Wednesday, June 15, 2011

Due process and the presumption of innocence

Father Gordon MacRae writes a blog called “These Stone Walls.” He deals with a side of the clergy sex abuse scandal that the major media refuses to provide, I have quoted from him before on this blog; I find his writing to be informative, thoughtful, and inspiring.

In the midst of the furor and righteous anger provoked by sex abuses perpetrated by clergy I think it worthwhile to visit These Stone Walls in order to reconsider if need be the one-sided hysteria we have heard in the media for the past two decades. I am not suggesting this in order to deny the existence or the gravity of the crimes committed by many members of the clergy, including the founder of the Legion of Christ who I write of in “The Monk Who Stole The Cow.” Nor is it my intent to deny the claims of his victims.

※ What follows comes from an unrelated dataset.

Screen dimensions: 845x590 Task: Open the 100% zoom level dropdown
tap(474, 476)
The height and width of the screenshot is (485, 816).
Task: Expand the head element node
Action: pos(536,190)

Rather, I think the case of Fr. MacRae should give us pause to reflect on the untold “other side” of the reality of contemporary celibate priesthood. As William Donohue, Ph.D., President of the Catholic League for Religious & Civil Rights has said, “There is no segment of the American population with less civil liberties protection than the average American Catholic priest.” (NBC’s “TODAY,” 10/13/05.)

In his most recent post, Sex, Lies, and Videotape: Lessons from the Duke University Rape Case,
Fr. Gordon says, “The cold, hard fact is that many of those who accused priests have surfed the wave to commit fraud and larceny. There is no crime for which more guilty men never face justice, and there is no crime for which more innocent men are falsely accused and wrongly convicted.”

This point was made in a recent comment on his blog from a police officer of over 25 years who wrote that she has “dealt with more false allegations of sexual abuse than real cases.” This shouldn’t be news to anyone. But it is a point we shouldn’t forget.